Task details – Set out the lines of the records below, from the one holding "You are a computer-use agent. The height" through the one holding "[x=674, y=150]", inclusive, as a Markdown table with columns Row and Text, one numbered row per line. Skip blank lines and leave the pictures out.

Start

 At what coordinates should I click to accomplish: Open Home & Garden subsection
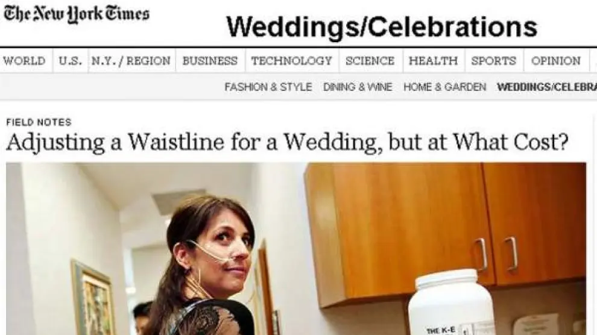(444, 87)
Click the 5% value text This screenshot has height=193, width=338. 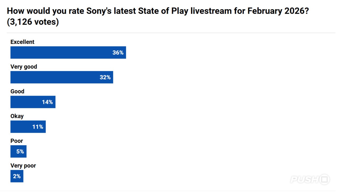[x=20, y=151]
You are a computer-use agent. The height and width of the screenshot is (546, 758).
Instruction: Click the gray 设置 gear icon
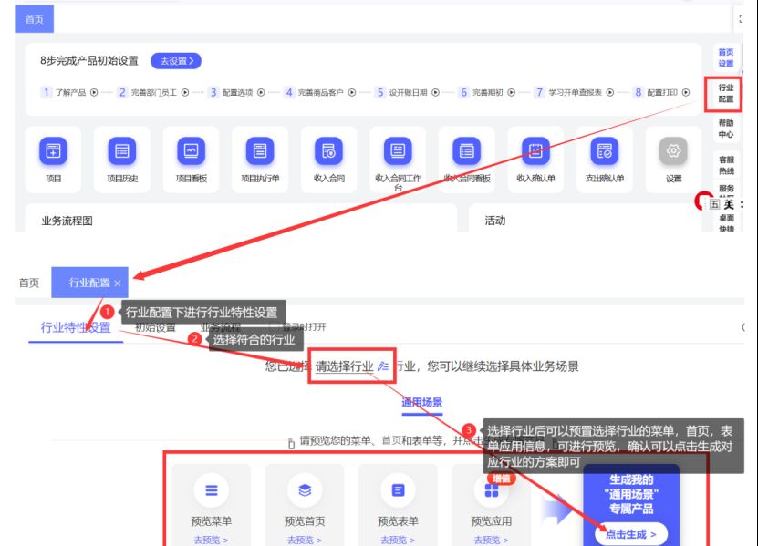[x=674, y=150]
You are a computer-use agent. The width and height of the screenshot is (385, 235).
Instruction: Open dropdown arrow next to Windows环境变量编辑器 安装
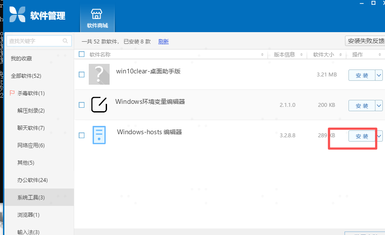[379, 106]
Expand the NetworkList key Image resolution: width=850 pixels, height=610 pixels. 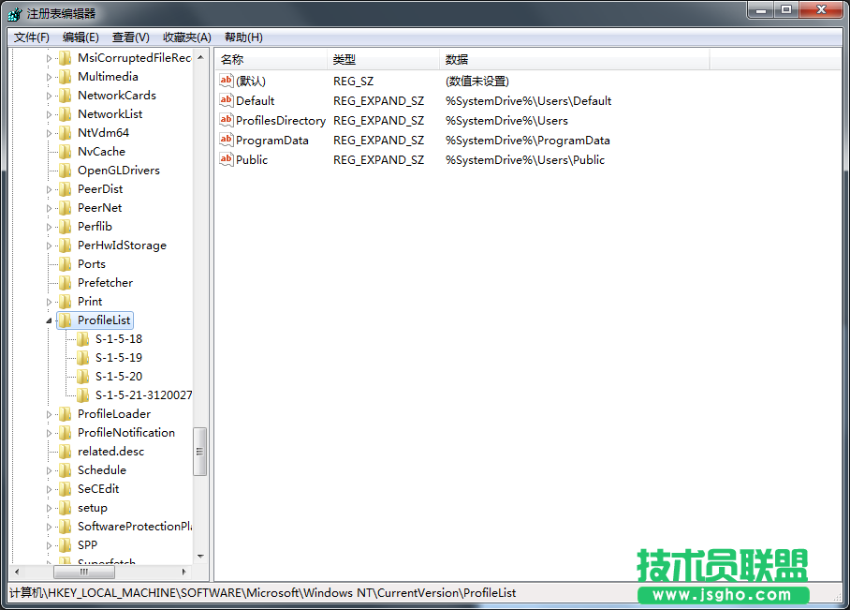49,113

End

Task result –
| Row | Text |
|---|---|
| 1 | You are a computer-use agent. The height and width of the screenshot is (546, 758). |
| 2 | Instruction: Click the gray 设置 gear icon |
| 3 | [x=674, y=150] |